レドックスナノ粒子とヒト歯髄由来神経系細胞による虚血性脳卒中に対する再生医療の開発
概要
目的:
本研究はレドックスナノ粒子が移植細胞の生存・生着にとって厳しい非寛容な移植環境を改善することができ、レドックスナノ粒子と細胞治療を組み合わせることで移植細胞の生存・生着率を向上させる事ができると仮説を立て、検証することを目的とした。
対象と方法:
歯髄幹細胞から分化誘導した神経系細胞を使用した。
In Vitroで低酸素培養+再灌流を行うことで、活性酸素を発生させ脳梗塞周囲領域の仮想モデルとして使用した。
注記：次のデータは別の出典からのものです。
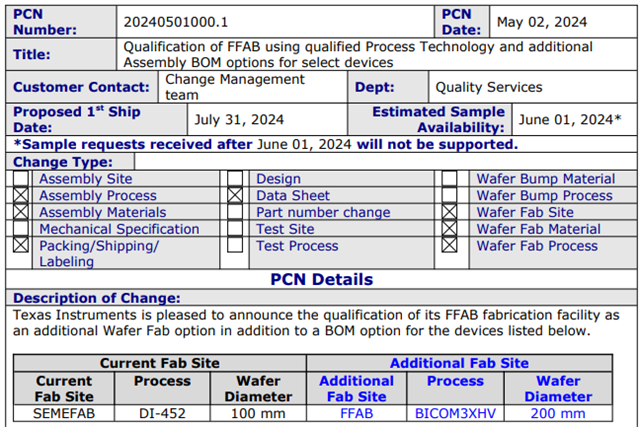Uncheck the Wafer Fab Site checkbox
The image size is (640, 427).
coord(449,212)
細胞生存アッセイ、アポトーシス評価、スーパーオキシドと炎症性サイトカイン発生評価を行うことでレドックスナノ粒子の効果を検討した。また、電子スピン共鳴法と蛍光免疫染色を使用して、レドックスナノ粒子の培養細胞での動態評価を行った。
In Vivoで遠位中大脳動脈閉塞による脳梗塞モデルマウスの脳内に直接レドックスナノ粒子と神経系細胞を移植することで、移植細胞の生存率の評価と細胞の分化の評価を行った。
結果:
In Vitroでレドックスナノ粒子を使用することで細胞生存率の向上、アポトーシスの抑制、スーパーオキシドと炎症性サイトカインの発生の抑制が見られた。動態評価ではレドックスナノ粒子は細胞質内に見られ、酸化還元反応に寄与していた。
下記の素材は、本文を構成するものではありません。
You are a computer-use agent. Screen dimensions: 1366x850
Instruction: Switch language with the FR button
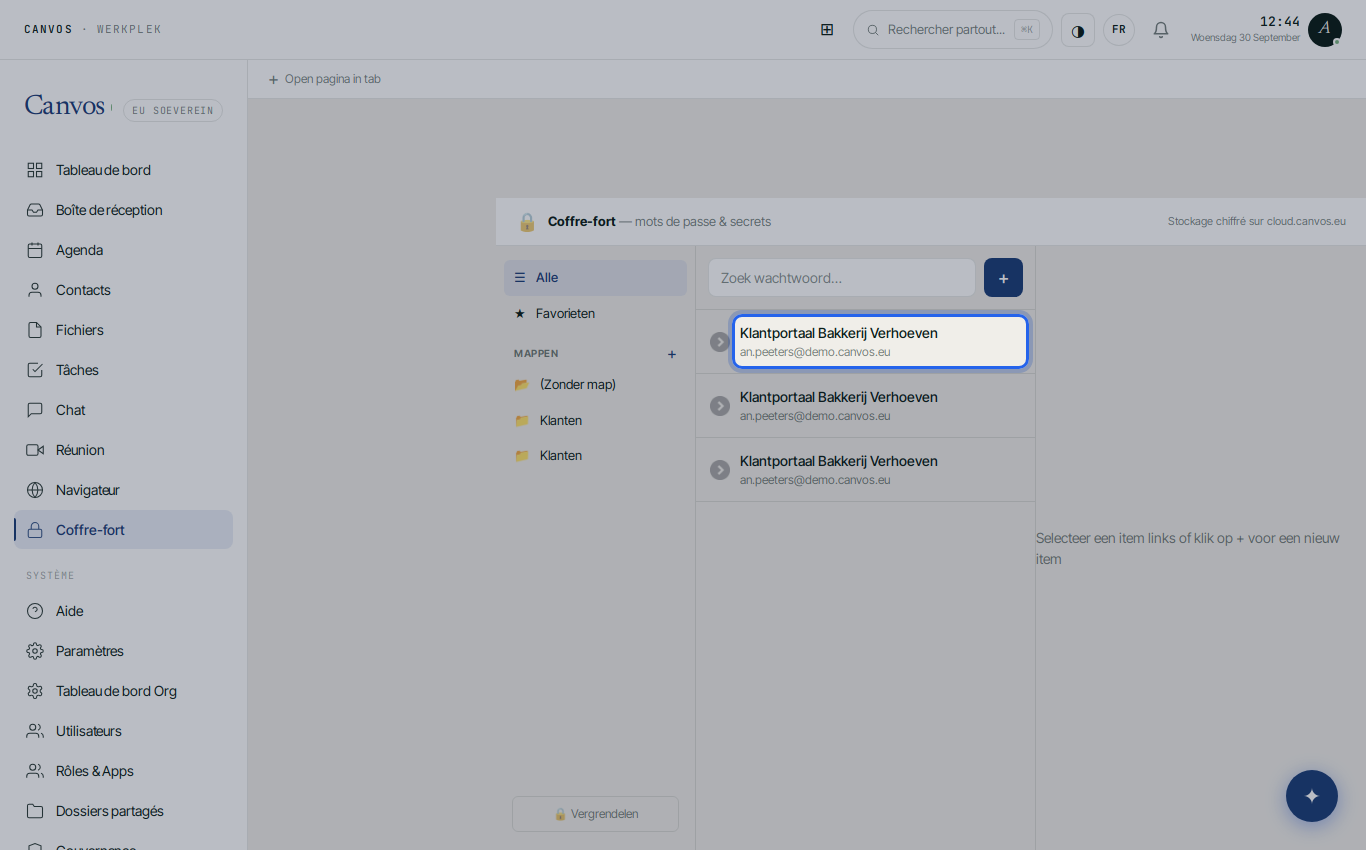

In Vivoではレドックスナノ粒子はスーパーオキシドを消去することで移植環境を改善した。またレドックスナノ粒子を併用することで移植42日後の移植細胞の生存率を向上させた。生存した神経系細胞には未熟・成熟神経細胞が含まれていた。
考察:
レドックスナノ粒子は活性酸素種を除去することで脳梗塞周囲巣の厳しい非寛容な移植環境を改善することができた。またレドックスナノ粒子は移植細胞の生存率を向上させた。我々が開発したレドックスナノ粒子は移植前の事前準備が必要なく、単に混合するのみで使用することができる簡便さがあり、虚血性脳卒中の細胞治療に有用である可能性があった。
結論:
レドックスナノ粒子は脳梗塞周囲巣の活性酸素種を除去することができ、移植環境を改善することができた。移植環境を改善したことで、移植神経細胞の生存率を向上させることができ、今後神経再生に役に立つ可能性がある。